Case Studies in Thermal Engineering (Sep 2023)
Artificial neural networks vs. gene expression programming for predicting emission & engine efficiency of SI operated on blends of gasoline-methanol-hydrogen fuel
Abstract
While retaining environmental friendliness, robust modelling and enhancing spark ignition engine efficacy can be done using improved innovative fuel and unconventional robust hybrid tools. This study is the first to employ Al techniques such as artificial neural networks (ANN) and gene expression programming (GEP) to predict the performance and emissions of a gasohol/hydrogen-powered SI engine.
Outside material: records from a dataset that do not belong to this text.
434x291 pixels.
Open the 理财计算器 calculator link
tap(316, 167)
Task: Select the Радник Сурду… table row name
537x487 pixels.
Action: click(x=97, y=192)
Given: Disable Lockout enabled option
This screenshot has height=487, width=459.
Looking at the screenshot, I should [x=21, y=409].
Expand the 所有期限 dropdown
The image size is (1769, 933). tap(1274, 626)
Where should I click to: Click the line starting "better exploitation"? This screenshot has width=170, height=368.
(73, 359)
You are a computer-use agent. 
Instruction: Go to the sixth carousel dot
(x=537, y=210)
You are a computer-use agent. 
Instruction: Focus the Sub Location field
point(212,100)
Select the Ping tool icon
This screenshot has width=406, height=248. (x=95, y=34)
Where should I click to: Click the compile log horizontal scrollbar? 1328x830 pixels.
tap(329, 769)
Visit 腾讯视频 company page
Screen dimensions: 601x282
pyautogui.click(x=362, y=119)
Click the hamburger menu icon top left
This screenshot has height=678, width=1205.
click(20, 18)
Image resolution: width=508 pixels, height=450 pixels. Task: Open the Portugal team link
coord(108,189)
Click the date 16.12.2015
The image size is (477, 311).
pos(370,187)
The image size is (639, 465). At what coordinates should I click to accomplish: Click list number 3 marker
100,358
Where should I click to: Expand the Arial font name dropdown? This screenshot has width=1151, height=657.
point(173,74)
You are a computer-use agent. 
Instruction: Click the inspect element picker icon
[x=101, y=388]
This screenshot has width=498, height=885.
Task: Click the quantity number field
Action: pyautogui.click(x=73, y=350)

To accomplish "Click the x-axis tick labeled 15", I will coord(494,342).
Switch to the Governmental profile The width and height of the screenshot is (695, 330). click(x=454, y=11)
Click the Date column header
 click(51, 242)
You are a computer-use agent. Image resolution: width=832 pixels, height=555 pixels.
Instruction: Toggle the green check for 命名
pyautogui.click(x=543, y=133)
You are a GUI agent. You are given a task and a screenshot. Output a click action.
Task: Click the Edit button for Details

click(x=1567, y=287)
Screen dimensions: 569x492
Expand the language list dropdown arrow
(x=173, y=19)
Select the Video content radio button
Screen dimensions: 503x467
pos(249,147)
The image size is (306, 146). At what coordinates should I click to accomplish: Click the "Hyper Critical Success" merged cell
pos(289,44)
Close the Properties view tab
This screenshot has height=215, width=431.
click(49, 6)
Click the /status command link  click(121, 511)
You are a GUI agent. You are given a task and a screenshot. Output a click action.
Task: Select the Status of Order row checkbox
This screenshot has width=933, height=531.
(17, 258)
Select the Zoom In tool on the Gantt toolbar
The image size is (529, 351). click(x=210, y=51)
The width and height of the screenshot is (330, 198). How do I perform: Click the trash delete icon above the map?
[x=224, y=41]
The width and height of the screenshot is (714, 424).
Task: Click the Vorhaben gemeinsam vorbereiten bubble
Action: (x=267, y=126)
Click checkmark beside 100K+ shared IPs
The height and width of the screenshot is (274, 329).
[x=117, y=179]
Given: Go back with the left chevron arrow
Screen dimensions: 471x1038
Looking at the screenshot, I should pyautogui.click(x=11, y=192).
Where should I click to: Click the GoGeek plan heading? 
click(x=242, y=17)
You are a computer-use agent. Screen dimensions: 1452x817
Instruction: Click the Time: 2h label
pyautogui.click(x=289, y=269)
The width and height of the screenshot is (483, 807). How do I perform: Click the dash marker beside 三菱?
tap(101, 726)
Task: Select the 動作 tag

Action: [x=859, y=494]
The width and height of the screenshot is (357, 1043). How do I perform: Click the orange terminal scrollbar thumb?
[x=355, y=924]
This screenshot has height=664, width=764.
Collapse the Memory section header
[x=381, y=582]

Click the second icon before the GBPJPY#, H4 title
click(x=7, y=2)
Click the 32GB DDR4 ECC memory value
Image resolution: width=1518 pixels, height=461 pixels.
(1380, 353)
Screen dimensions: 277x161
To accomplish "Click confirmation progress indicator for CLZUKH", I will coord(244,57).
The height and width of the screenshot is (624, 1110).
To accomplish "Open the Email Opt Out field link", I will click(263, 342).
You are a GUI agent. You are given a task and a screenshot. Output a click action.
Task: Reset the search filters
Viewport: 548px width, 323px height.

The ANN was adopted to correlate the engine variables viz. engine speed and gasohol/hydrogen mix vs. responses namely brake thermal efficiency (BTE), brake specific energy consumption (BSEC), carbon monoxide (CO), hydrocarbon (HC), oxides of nitrogen (NOx) and carbon dioxide (CO2). GEP model was further employed to predict BTE, BSEC, CO, HC, NOx and CO2. To examine the prediction efficacy of both AI techniques, a set of advanced statistical approaches was used. A set of advanced statistical techniques were employed to test the prediction efficiency of both AI techniques. It was revealed that ANN outperformed the GEP since the values for R in the case of ANN were 0.9864–0.9998 whereas the values for R in the case of GEP were 0.9864–0.9994. Similarly, in the instance of R2, ANN outperformed GEP. Furthermore, Kling-Gupta efficiency was greater in the case of ANN (0.9684–0.9999) than in GEP (0.8912–0.9991). Both AI approaches, however, displayed great prognostic effectiveness in forecasting engine performance and emissions.